In her magnificent autobiographical film “The Beaches of Agnes” (2009), she comes walking toward us on the sand in the first shot, describing herself as “a little old lady, pleasantly plump.” Well, she isn’t tall. But somehow she isn’t old. She made this film in her 80th year, and looked remarkably similar to 1967, when she brought a Cléo from 5 to 7 film to the Chicago Film Festival. Or the night I had dinner with her, Jacques and Pauline Kael at Cannes 1976. Or when she was at Montreal 1988. Or the sun-blessed afternoon when we three had lunch in their Parisian courtyard in 1990. Or when she was on the jury at Cannes 2005.

Her face is framed by a cap of shining hair. Her eyes are merry and curious. She is brimming with energy, and in “The Beaches of Agnes” you will see her setting up shots involving mirrors on the beach, or operating her own camera, or sailing a boat single-handedly down the Seine under the Pont Neuf, her favorite bridge.

And she has given us the most poetic shot about the cinema I have ever seen, where two old fishermen, who were young when she first filmed them, watch themselves on a screen. Yes, and the screen and the 16mm projector itself are both mounted on an old market cart that they push through the nighttime streets of their village.

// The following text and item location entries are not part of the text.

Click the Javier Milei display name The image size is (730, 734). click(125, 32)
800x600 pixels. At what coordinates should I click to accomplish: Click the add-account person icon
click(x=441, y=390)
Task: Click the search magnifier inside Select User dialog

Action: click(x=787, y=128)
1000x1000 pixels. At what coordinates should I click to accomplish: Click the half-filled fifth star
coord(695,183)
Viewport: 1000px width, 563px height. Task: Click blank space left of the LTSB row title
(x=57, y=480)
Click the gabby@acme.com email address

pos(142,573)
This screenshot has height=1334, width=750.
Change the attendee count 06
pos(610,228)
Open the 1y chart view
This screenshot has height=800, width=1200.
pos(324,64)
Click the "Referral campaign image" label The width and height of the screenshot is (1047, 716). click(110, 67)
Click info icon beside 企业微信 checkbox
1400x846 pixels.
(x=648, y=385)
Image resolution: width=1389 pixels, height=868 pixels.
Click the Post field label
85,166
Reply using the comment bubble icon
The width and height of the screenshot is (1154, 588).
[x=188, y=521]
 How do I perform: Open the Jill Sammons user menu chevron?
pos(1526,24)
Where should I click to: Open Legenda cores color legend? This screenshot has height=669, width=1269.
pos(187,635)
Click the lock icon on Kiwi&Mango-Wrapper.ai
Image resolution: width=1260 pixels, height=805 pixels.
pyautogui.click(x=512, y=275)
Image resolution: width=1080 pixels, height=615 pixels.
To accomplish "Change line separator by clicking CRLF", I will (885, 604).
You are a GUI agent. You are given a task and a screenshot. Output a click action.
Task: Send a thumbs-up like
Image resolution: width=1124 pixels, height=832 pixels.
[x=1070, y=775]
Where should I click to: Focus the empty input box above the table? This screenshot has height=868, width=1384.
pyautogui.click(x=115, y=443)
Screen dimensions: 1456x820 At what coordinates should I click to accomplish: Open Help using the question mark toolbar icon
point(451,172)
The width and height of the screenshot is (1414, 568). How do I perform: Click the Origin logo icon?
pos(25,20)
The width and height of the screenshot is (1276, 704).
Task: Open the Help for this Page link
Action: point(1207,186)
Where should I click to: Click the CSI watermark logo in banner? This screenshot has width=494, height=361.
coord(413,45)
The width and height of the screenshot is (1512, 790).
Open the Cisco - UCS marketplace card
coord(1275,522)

That shot, made near the end of her career, contains the mystery of cinema. She filmed those men when they were young, and now half a century has passed for all of them and that shot endures. You sense the same life and sympathy in “Cléo from 5 to 7,” where she sees the surface so clearly, and what is under it still more clearly. The film is available on DVD in the Criterion Collection, and it can be streamed at Hulu and Hulu Plus.